Gallorette was running when races for fillies beyond the age of three were limited, and as a result, most of her important races were against male horses. In truth, there were races to run in, but being for females, they carried much smaller purses. (The first $100,000 race for fillies and mares only was the New Castle Handicap (the forerunner of the Delaware Handicap), inaugurated long after Gallorette had retired.) Against females, she took the Acorn Stakes, the Pimlico Oaks, and the Delaware Oaks. Back to racing colts, she carried the same weight and competed in the Dwyer Stakes, losing by a nose to Wildlife. She won the Empire City Handicap, beating the Belmont Stakes winner, Pavot. Gallorette then lost six races in a row.

== Four-year-old season ==

In her four-year-old season, she started out slowly before turning in improved performances. She took the Metropolitan Handicap from Sirde and First Fiddle, won the Nimba Handicap, but was then assigned very high weights. In the Brooklyn Handicap, she was up against the brilliant Stymie. Both of them followed the pace for an entire mile and made their moves at the same time, Stymie coming from a bit further back. At one point Stymie got his head in front, but Gallorette fought back and won.

The rest of the year, she won or was in the money in the Bay Shore Handicap, the Beldame Stakes, the Butler Stakes, the Wilson Stakes, the Edgemere Handicap, the Sysonby Purse, and the Mass Cap. She won the Queens County Handicap when she was five in 1947.

==Later years ==

In 1948, six-year-old Gallorette won the Carter Handicap, the Whitney Stakes and the Wilson Stakes. She had already won the Wilson Stakes in 1947 but came back to win the August 3, 1948 race in a track record time of 1:35 2/5.

On September 1, 1948, Gallorette was sold to Mrs. Marie A. Moore of Virginia. The selling price was variously reported between $125,000 and $150,000.

During her five years of racing—between 1944 and 1948— Gallorette won or placed in 54 of her 72 starts. She competed against future Hall of Famers Armed and Stymie, as well as U.S. Triple Crown champion Assault. Blood-Horse magazine describes the years during which Gallorette ran as one of the deepest handicap divisions ever seen in American thoroughbred racing.

==Honors==

Gallorette was voted Champion female horse for 1946. In a poll among members of the American Trainers Association, conducted in 1955 by Delaware Park Racetrack, she was voted the greatest filly in American racing history. In 1962, she was inducted into the National Museum of Racing and Hall of Fame, where her portrait by Richard Stone Reeves is part of the museum's collection. In The Blood-Horse ranking of the top 100 U.S. thoroughbred champions of the 20th Century, Gallorette is ranked #45. She is ranked as the third highest female horse in the century. The highest ranked female, at #35, is Ruffian.

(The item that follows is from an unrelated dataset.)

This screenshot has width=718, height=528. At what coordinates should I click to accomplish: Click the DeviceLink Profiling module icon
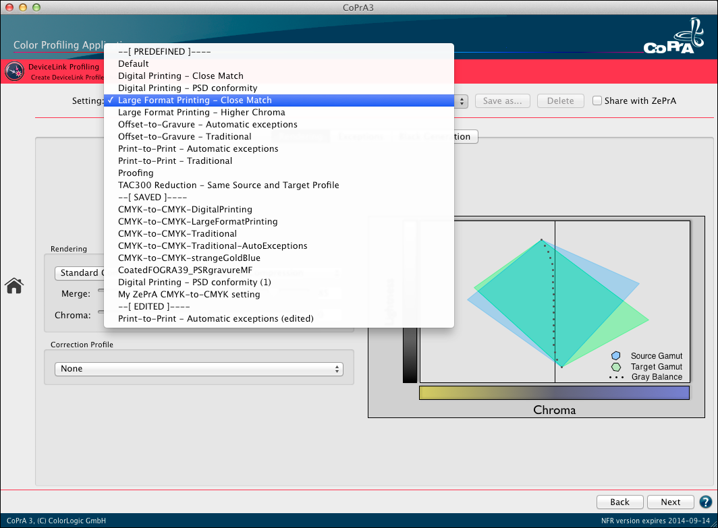tap(15, 71)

Pimlico Race Course named a Graded stakes race in her honor. The Gallorette Handicap is run annually on the same card as the Preakness Stakes.

==The Complete ATA Poll==

1. Gallorette -- (1942) -- 72:21-20-13 --- $445,000
2. Twilight Tear -- (1941) -- 24:18-2-2 --- $202,165
3. Regret -- (1912) -- 11:9-1-0 --- $35,093
4. Top Flight -- (1929) -- 16:12-0-0 --- $275,900
5. Miss Woodford -- (1880) -- 48:37-7-2 --- $118,270
6. Busher -- (1942) -- 21:15-3-1 --- $334,035
7. Beldame -- (1901) -- 31:17-6-4 --- $102,570
8. Princess Doreen -- (1921) -- 94:34-15-17 --- $174,745
9. Bewitch - - (1945) -- 55:20-10-11 --- $462,605*
10. Imp -- (1894) -- 171:62-35-29 --- $70,119
- surpassed Gallorette's earnings

==Broodmare==

Gallorette retired after the 1948 season as the all-time leading money winner among females. Although not one of the great broodmares, she did produce two stakes-winning fillies, and among her descendants are the U.S. Horses of the Year Saint Liam and Gun Runner (horse).

Gallorette died at the age of 17 at Moore's Virginia farm in 1959. In her career, she earned $445,535.

Eddie "Cocky" Simms, who broke Gallorette and worked with her for her trainer Ed Christmas, told Blood-Horse, "She's not only the greatest mare, but the greatest Maryland-bred of any sex...She had a long, tough, career as a race mare, but if the jocks would have ridden her as instructed, she would have won a million instead of half a million."